** TASK DESCRIPTION **
Transcribe every line from the one containing "Image resolution: width=1449" through the end of the records below, exactly, but not the pictures.

[Stored data]
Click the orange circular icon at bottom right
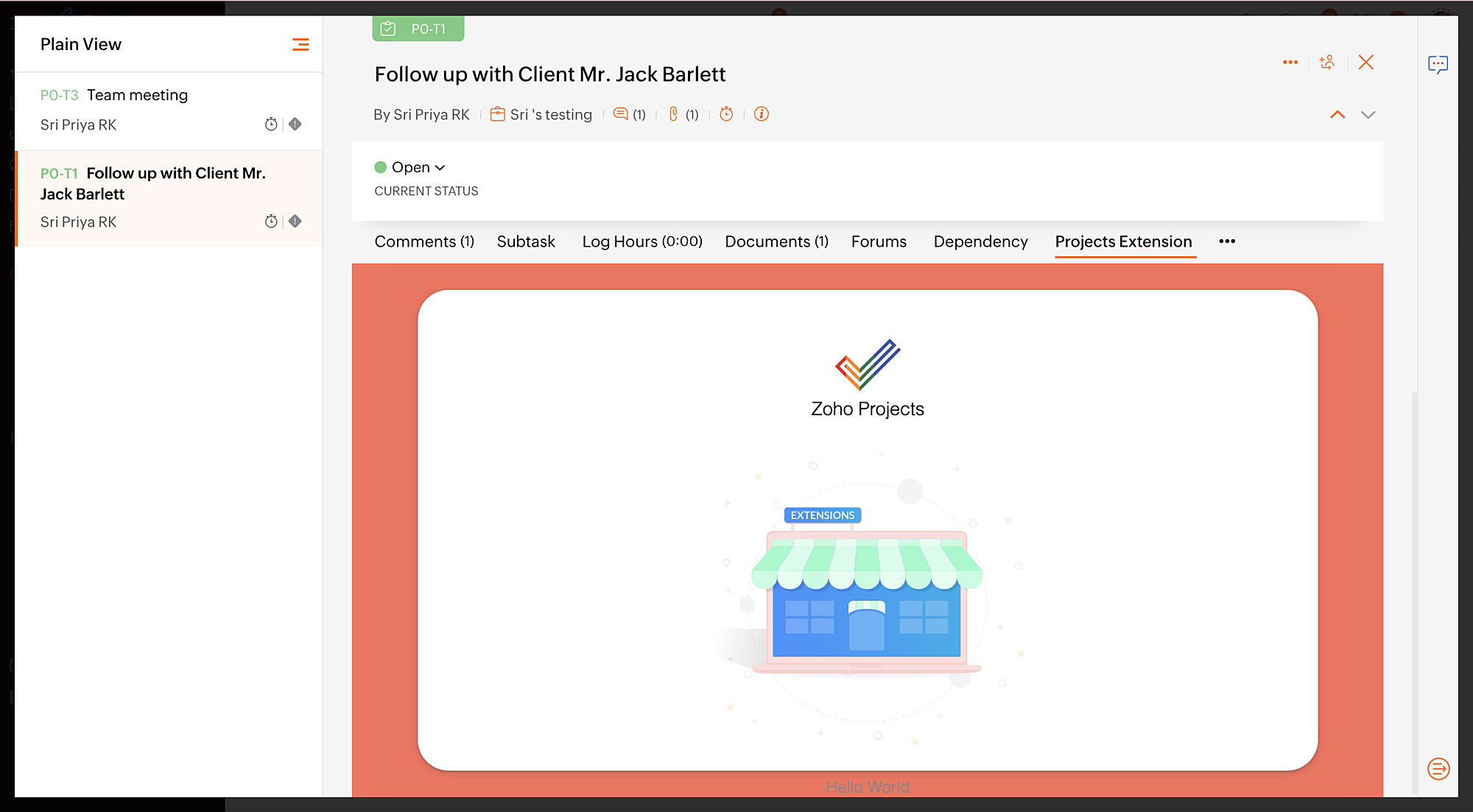(1438, 769)
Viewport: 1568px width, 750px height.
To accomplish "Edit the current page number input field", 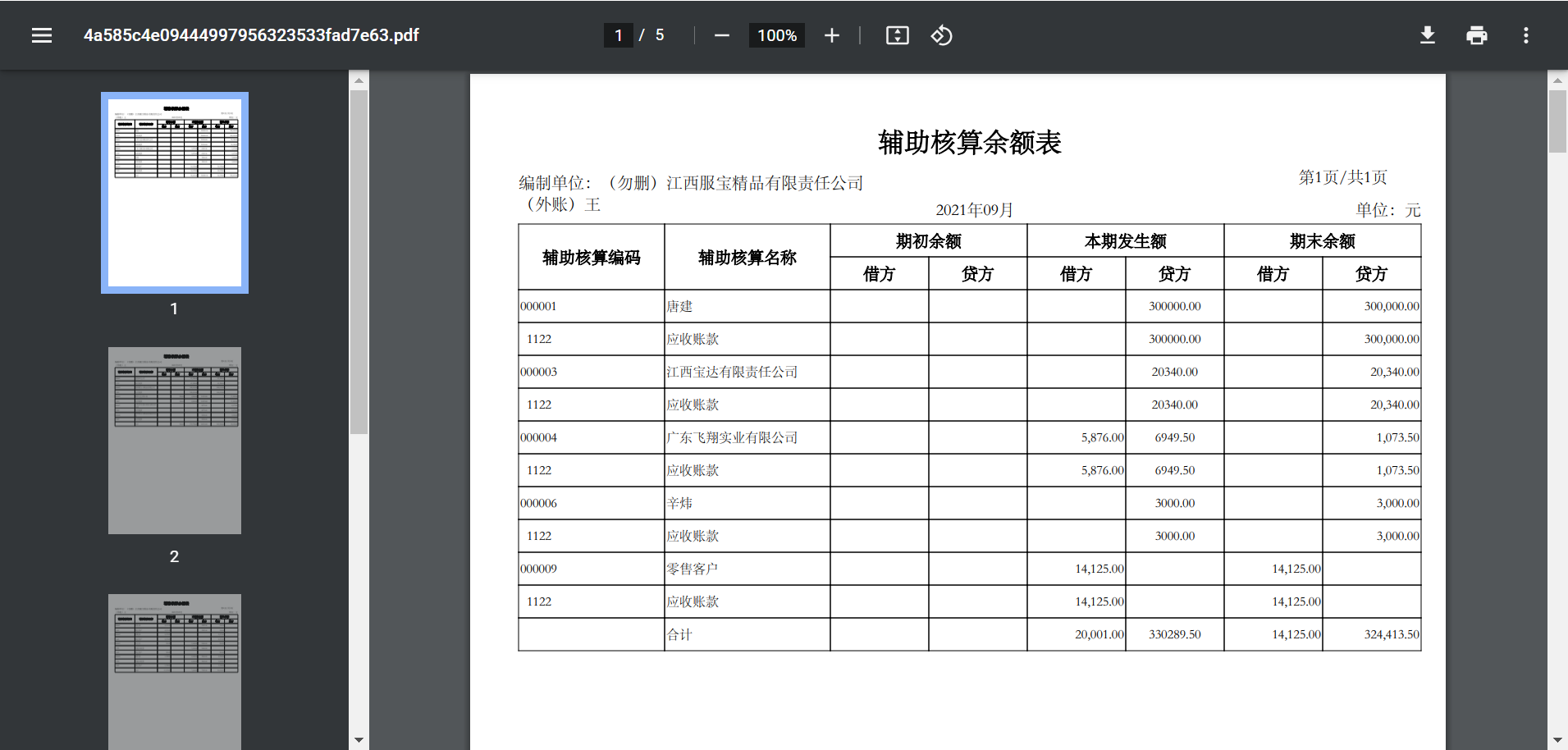I will coord(619,34).
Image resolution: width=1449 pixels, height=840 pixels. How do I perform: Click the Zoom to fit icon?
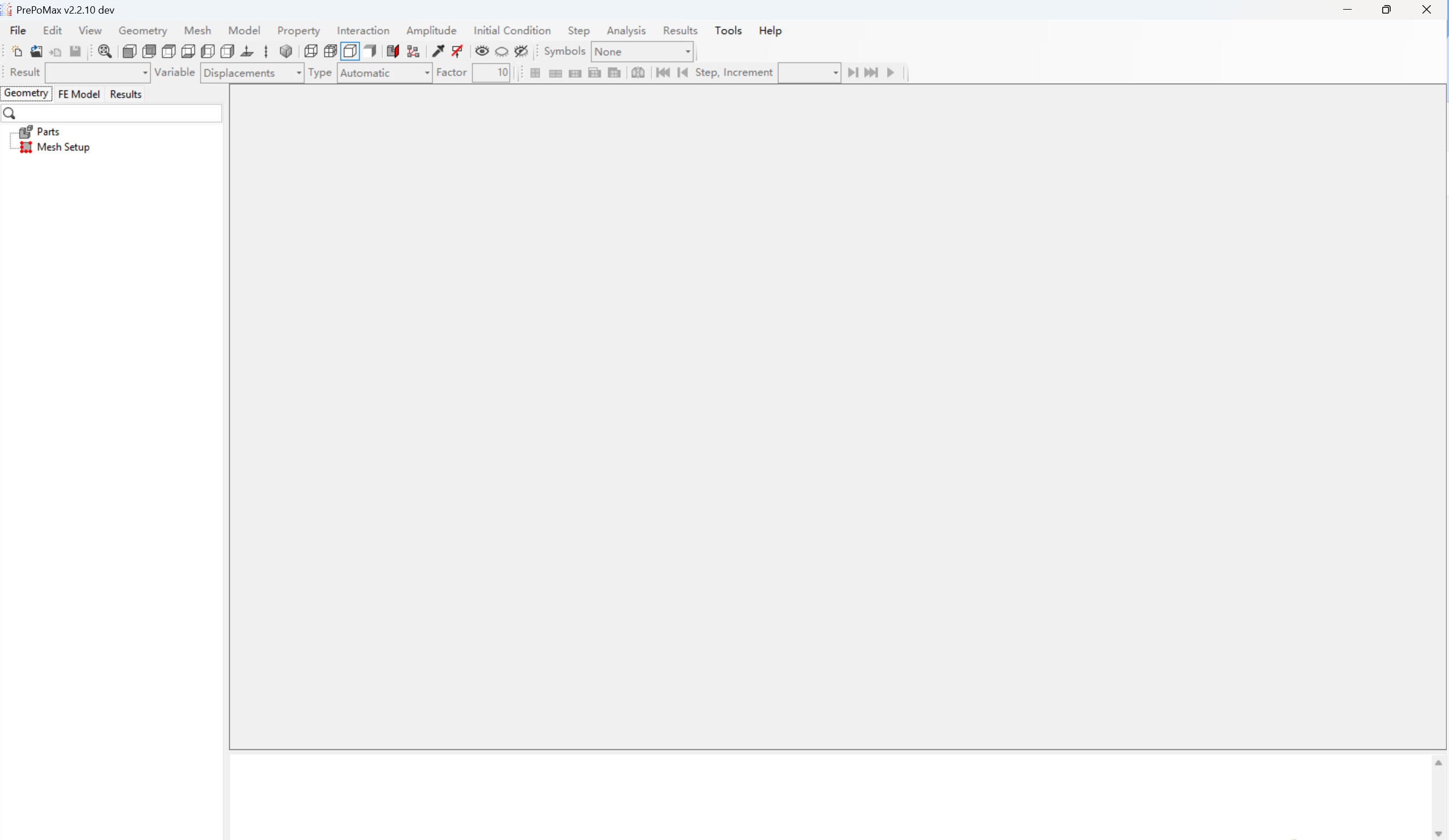[x=105, y=52]
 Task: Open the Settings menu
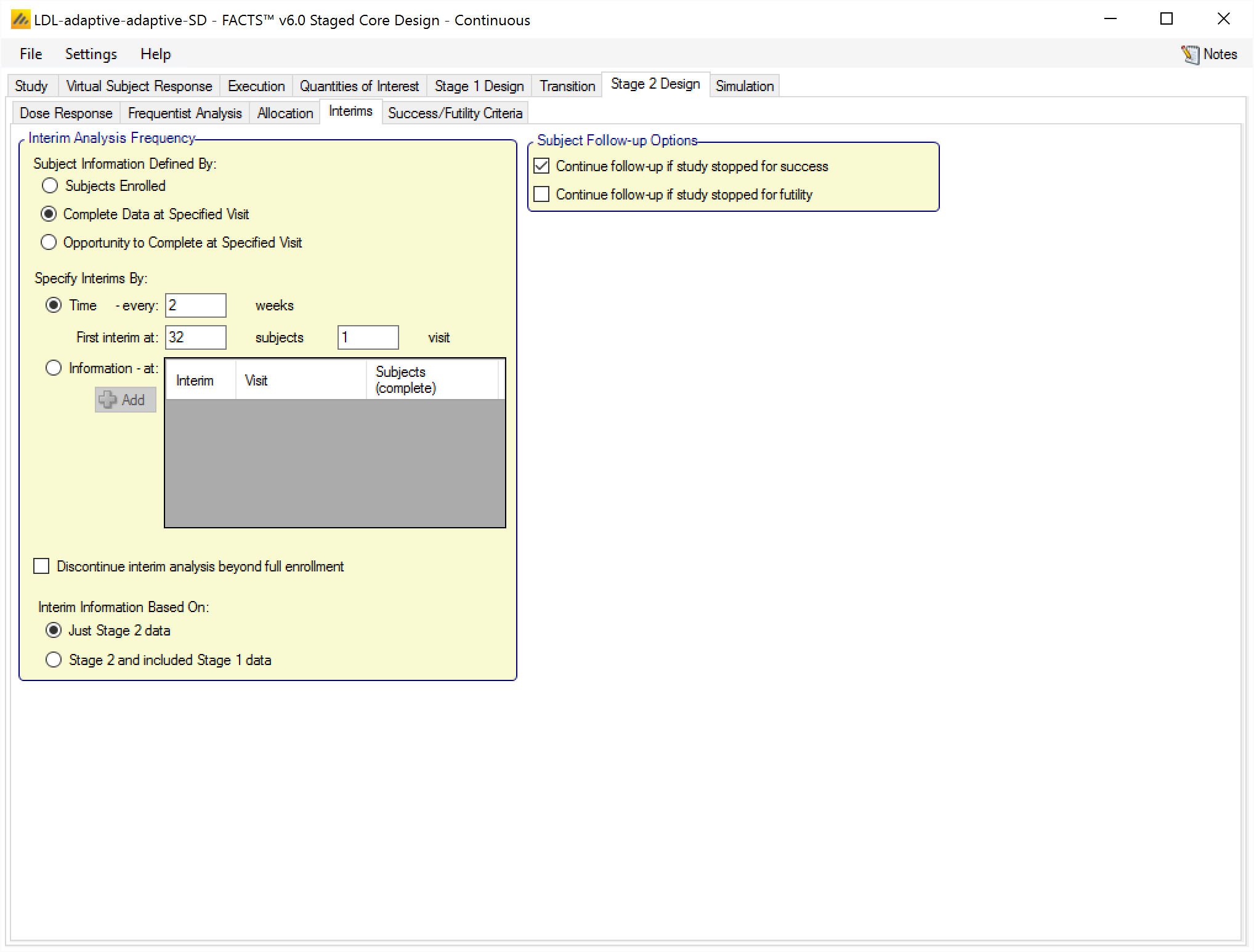pyautogui.click(x=91, y=54)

** RESPONSE BOX **
Image resolution: width=1449 pixels, height=840 pixels. How do I perform: Click the Zoom to fit icon?
[x=105, y=52]
 Task: Open the Settings menu
pyautogui.click(x=91, y=54)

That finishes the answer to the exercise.